### [Task list]
[1] Reproduce word for word the portion of the Contagion review that opens with "Written by Scott" and closes with "is no justice.".
[2] According to the Contagion review, which Soderbergh film earned Stephen Mirrione an Oscar for editing?
[3] Extend the Contagion review onward from its final sentence.
Extracted text START
Written by Scott Z. Burns, the screenplay drips with all sorts of technical jargon, and has a cast full of Oscar nominees in lab coats looking at computer screens and furrowing their brows as they attempt to beat the clock to isolate and then discover a vaccine for a nasty new virus. The opening sequence, set to electronic music by Cliff Martinez, is a masterpiece of editing, as it shows how the disease travels from one person to another, from Kowloon to London to Tokyo to Minneapolis. If editor Stephen Mirrione isn’t nominated for an Oscar for Best Editing, then there is no justice.
Mirrione won an Oscar for editing Soderbergh’s Traffic, and Contagion reminds me a great deal of that film, although it doesn’t match the scope or pathos of it. While I enjoyed Contagion’s rhythm and world-spanning action, I strangely wasn’t terribly caught up in any human stories, which is odd considering it’s about a world-wide pandemic. There are attempts to give the film a human face, particularly in the case of Matt Damon, who is husband to the first victim, Gwyneth Paltrow. He and his teenage daughter witness the chaos of looting and bank-storming, and Damon is sort of the everyman of the film. It’s a nice performance, but edges into something out of a Lifetime movie.
Better are the scenes of doctors performing heroically. Laurence Fishburne is the head of the CDC, and Kate Winslet is his field-worker, who heads to Minnesota to track down the source. Meanwhile, Jennifer Ehle (the film’s best performance), Demetri Martin, and Elliot Gould are doctors searching for a vaccine, while Marion Cotillard is a representative of the World Health Organization who travels to Hong Kong and ends up a pawn in a political game. Her story is interrupted for a good chunk of the movie, and does not end satisfactorily, in my view.
Extracted text END
Source data START
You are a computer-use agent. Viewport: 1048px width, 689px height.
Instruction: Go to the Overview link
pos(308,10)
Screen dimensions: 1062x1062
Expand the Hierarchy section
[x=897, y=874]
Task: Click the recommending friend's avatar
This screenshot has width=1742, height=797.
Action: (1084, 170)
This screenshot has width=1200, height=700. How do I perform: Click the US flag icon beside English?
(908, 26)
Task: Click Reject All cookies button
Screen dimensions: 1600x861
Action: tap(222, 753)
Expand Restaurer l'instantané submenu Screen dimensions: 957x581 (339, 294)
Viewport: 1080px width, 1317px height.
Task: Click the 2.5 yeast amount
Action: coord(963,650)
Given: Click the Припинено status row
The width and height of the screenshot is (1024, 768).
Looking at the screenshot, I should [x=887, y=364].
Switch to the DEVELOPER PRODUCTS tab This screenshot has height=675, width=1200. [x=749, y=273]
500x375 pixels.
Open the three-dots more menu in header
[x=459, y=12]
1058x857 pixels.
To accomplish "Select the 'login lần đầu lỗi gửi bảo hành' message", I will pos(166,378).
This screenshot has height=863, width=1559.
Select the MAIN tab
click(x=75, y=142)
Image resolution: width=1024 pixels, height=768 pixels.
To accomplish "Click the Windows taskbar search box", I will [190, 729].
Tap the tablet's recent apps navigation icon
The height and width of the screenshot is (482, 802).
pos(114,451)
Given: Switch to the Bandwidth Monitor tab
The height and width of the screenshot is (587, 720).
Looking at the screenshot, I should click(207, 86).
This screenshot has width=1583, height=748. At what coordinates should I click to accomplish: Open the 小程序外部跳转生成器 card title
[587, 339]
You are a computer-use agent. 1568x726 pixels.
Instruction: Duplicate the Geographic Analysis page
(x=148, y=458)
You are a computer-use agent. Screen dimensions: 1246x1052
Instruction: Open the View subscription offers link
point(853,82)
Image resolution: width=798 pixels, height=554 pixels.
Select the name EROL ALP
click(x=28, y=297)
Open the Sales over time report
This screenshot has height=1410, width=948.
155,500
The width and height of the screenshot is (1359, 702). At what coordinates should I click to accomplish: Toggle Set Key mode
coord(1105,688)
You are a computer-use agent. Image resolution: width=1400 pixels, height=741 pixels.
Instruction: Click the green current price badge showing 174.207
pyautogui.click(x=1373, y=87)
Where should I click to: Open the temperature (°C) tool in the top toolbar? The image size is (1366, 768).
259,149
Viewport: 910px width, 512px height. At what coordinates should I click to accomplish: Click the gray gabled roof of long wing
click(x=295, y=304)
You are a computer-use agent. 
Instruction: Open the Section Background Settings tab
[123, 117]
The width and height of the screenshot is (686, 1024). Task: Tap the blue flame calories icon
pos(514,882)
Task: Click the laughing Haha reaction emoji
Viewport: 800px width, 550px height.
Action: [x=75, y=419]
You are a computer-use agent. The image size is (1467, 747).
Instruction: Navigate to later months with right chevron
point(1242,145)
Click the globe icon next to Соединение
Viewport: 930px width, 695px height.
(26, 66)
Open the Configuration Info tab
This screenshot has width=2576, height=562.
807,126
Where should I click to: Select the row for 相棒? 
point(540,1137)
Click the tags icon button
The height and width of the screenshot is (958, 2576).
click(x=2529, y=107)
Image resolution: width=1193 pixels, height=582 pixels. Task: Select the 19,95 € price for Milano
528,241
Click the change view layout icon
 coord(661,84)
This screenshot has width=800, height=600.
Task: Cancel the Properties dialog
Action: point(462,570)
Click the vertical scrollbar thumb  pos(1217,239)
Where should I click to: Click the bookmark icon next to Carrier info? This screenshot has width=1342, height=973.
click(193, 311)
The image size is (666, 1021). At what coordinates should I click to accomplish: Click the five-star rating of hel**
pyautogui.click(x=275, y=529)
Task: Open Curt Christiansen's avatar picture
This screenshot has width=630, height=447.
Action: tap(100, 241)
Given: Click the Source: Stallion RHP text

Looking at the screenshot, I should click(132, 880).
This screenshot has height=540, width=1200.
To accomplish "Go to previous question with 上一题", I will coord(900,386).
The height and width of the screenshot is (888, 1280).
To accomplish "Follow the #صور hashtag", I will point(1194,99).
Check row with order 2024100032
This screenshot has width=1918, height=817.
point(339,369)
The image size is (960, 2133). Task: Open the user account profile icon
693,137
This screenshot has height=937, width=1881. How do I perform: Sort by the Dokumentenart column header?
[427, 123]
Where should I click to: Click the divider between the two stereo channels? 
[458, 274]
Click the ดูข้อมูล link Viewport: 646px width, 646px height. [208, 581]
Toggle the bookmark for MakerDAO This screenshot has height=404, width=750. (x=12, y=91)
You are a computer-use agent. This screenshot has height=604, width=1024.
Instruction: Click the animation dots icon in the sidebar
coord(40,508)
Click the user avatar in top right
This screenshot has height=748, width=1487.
Source data END
### [Answers provided]
[1]
Written by Scott Z. Burns, the screenplay drips with all sorts of technical jargon, and has a cast full of Oscar nominees in lab coats looking at computer screens and furrowing their brows as they attempt to beat the clock to isolate and then discover a vaccine for a nasty new virus. The opening sequence, set to electronic music by Cliff Martinez, is a masterpiece of editing, as it shows how the disease travels from one person to another, from Kowloon to London to Tokyo to Minneapolis. If editor Stephen Mirrione isn’t nominated for an Oscar for Best Editing, then there is no justice.

[2] Traffic

[3]
The worst part of the movie involves a blogger and conspiracy-theorist, played by Jude Law. We know he’s a bad guy because he has bad teeth, and tells a room full of newspaper employees that print is dying. He publishes theories that the government is in cahoots with the pharmaceutical companies, which isn’t terribly far-fetched, but the way Law plays it he might as well be claiming that the Earth is flat. As Manohla Dargis pointed out in her review, it’s an interesting switch from the muckraking cinema of the 1970s–in Contagion, the government is good, and the press is bad.
Still, on the whole, Contagion is expert filmmaking and as scary as anything from the mind of Wes Craven or John Carpenter. Walking out of the theater you might be searching for a hand sanitizer, and may think twice about shaking someone’s hand. Fishburne notes that the Spanish Flu of 1918 killed 1 percent of the world’s population, but in those days international travel wasn’t nearly what is today.